The numbers more or less mirror those from 2016, when the IRB heard 36 refugee claims from Israel and approved 15 of them. It rejected 16 applications for asylum.
It’s a far cry from the early 1990s, when hundreds of claimants from Israel were accepted. They were mainly filed by immigrants from the former Soviet Union who went to the Jewish state under the Law of Return and then came to Canada to claim they had been persecuted in Israel because of mixed marriages or questionable status as Jews.
The issue became a sore point between Canada and Israel, which maintained it did not produce refugees.
Since 1999, Canada has accepted 884 refugee claims from Israel, meaning applicants had proved a well-founded fear of persecution if they were returned.
Claims over the past decade have come mostly from Arab citizens of Israel, said Edward Corrigan, a London, Ont.-based immigration lawyer who has represented claimants from both Israel and Palestine.
The board does not give reasons for its decisions. But Corrigan said there are a number of reasons why the IRB would accept a claim from Israel, including a situation in which a Muslim woman has married a Christian man.
“There would be little or no opportunity from Israeli authorities to protect them,” Corrigan said. In fact, Israel might try to get them to become informants, he added.
Other successful claims from Israel have come from gay Arab men and women, messianic Jews – those who say they are Jewish but believe Jesus Christ is their saviour – and, in one case, a Russian Jew who came under the Law of Return and then converted to Christianity because his wife was Christian, and he began to proselytize.
“Israeli authorities frown on that,” Corrigan said.
Asked whether religious friction constitutes the sort of persecution that compels someone to seek asylum elsewhere, Corrigan said, “You don’t have to be killed to be a refugee. If someone is going to throw you in jail or beat you up and the authorities aren’t interested in protecting you, that’s enough to sustain a refugee claim.”
You don’t have to be killed to be a refugee. If someone is going to throw you in jail or beat you up and the authorities aren’t interested in protecting you, that’s enough to sustain a refugee claim.
– Edward Corrigan
From the “Palestine” category, which encompasses Gaza, the West Bank, east Jerusalem and Palestinians who reside elsewhere, the IRB finalized 406 refugee claims last year.
It granted asylum to 307 of them and rejected 88, for an overall acceptance rate of 75 per cent. A further 546 cases were pending at year’s end.
The numbers were up sharply from 2016, when the board heard 153 claims from Palestine, accepted 123 of them and denied 24.

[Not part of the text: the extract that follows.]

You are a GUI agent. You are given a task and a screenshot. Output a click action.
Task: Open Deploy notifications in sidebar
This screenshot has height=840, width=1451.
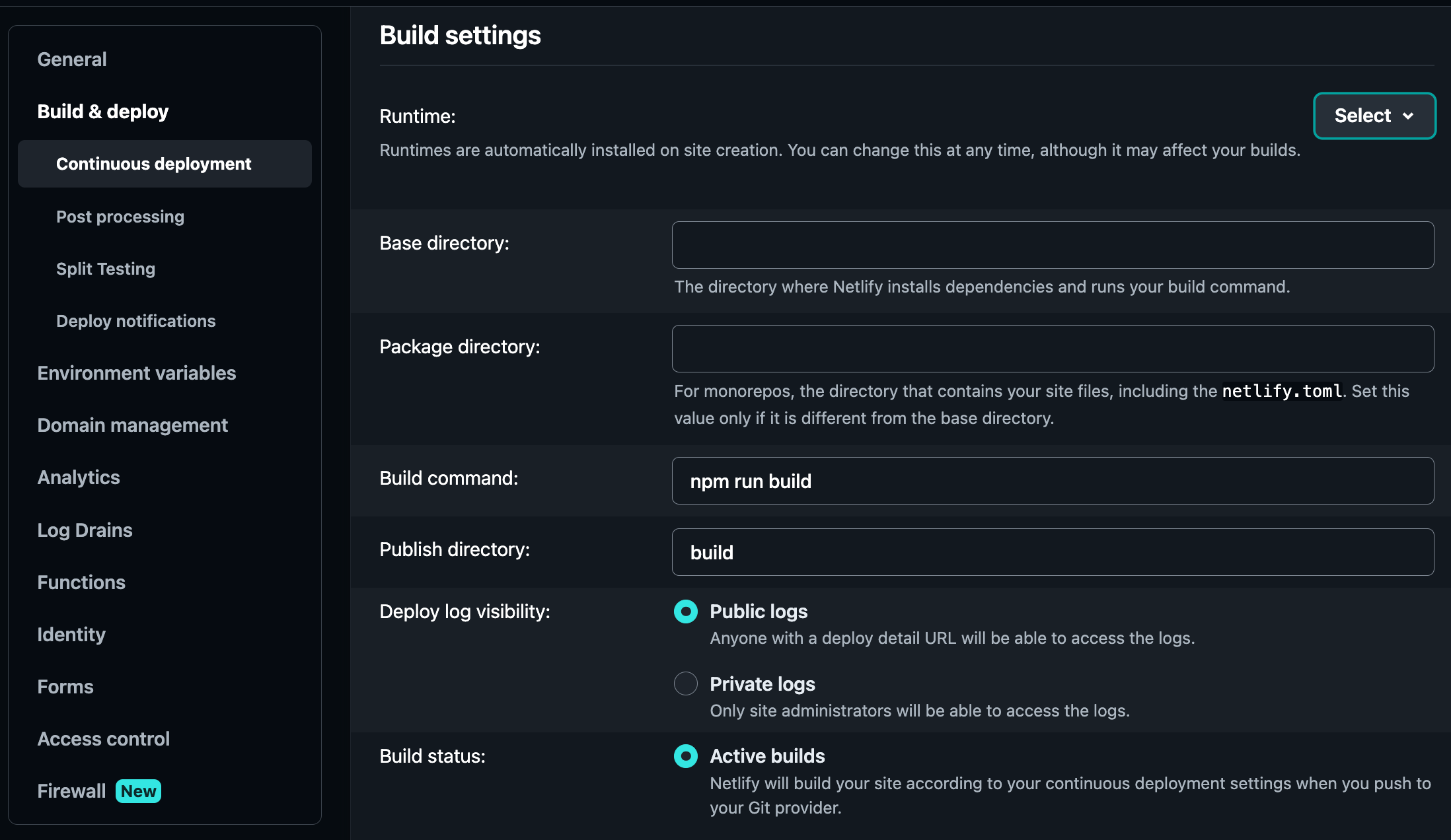pos(135,321)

Overall, Palestinians can face persecution from the Israeli army, Jewish settlers, the Palestinian Authority in the West Bank or Hamas in Gaza, Corrigan said.
Claims for asylum also come from gay men and women who face grave dangers, both religious and cultural, in their societies, and can’t get protection from Israel.
In these cases, too, Israel will often try and turn them into informants, Corrigan said. “So they end up leaving. They don’t want to become an informant for the Israeli authorities, which would increase their risk factors, and they certainly don’t want to be killed or beaten up or attacked because they are gay.”
He’s also handled claims from young women who fled after refusing to enter into arranged marriages.
Corrigan said he has a 100 per cent success rate in refugee claims from Gaza because applicants fear Hamas, which Canada considers to be a terrorist organization.
In the West Bank, he said, the situation is “much more complex. There are different agents of persecution.”